Abstract

The first modern survey of the Dead Sea was performed by the Geological Survey of Israel in 1959–1960, and the report published remains the baseline study for our understanding of the physical and chemical properties of the lake. At the time the Dead Sea was a meromictic lake with a strong salinity gradient separating the deep waters (>40 m depth) from the less saline surface waters. A few results of analyses of deeper water samples collected in the 1930s were reported, but overall we have very little information about the structure of the lake’s water column before the 1959–1960 survey.
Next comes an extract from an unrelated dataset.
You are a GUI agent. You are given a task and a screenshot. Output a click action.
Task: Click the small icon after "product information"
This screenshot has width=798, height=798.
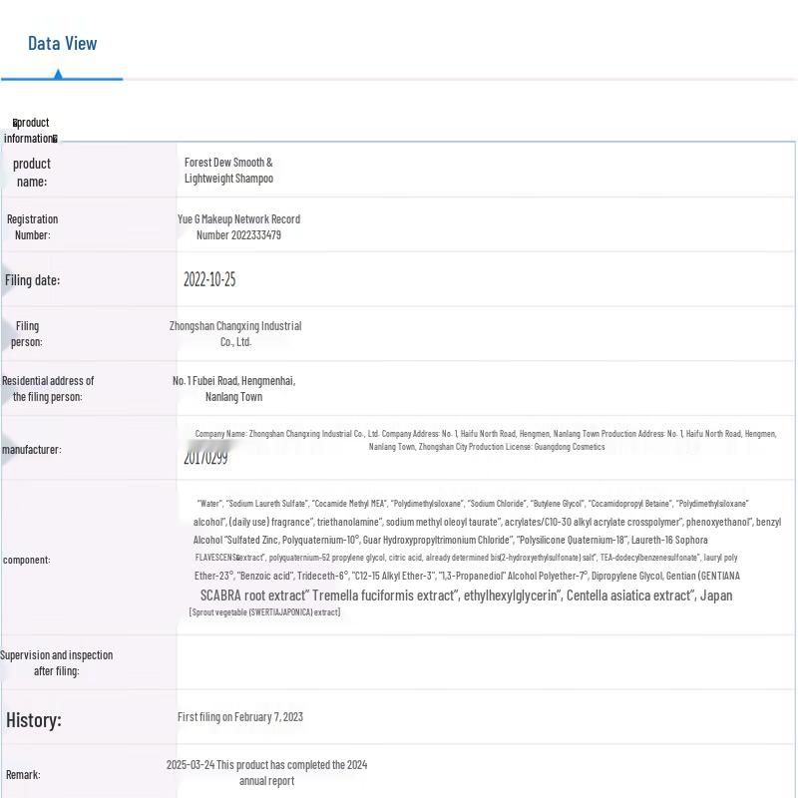55,139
However, it is little known that data on the physical and the chemical structure of the Dead Sea water column were obtained already in the middle of the 19th century, and the information collected then is highly relevant for the reconstruction of the limnological properties of the lake in earlier times. The expedition of Lieutenant William Lynch (U.S. Navy) in 1848 reported the presence of a temperature minimum at a depth of ~18 m, and also retrieved a water sample collected close to the bottom for chemical analysis. In 1864, the French Dead Sea exploration by the Duc de Luynes and his crew yielded detailed density and salinity profiles for a number of sampling stations. The results of these pioneering studies are discussed here, as well as the sampling equipment and measuring instruments used by the 1848 and the 1864 expeditions.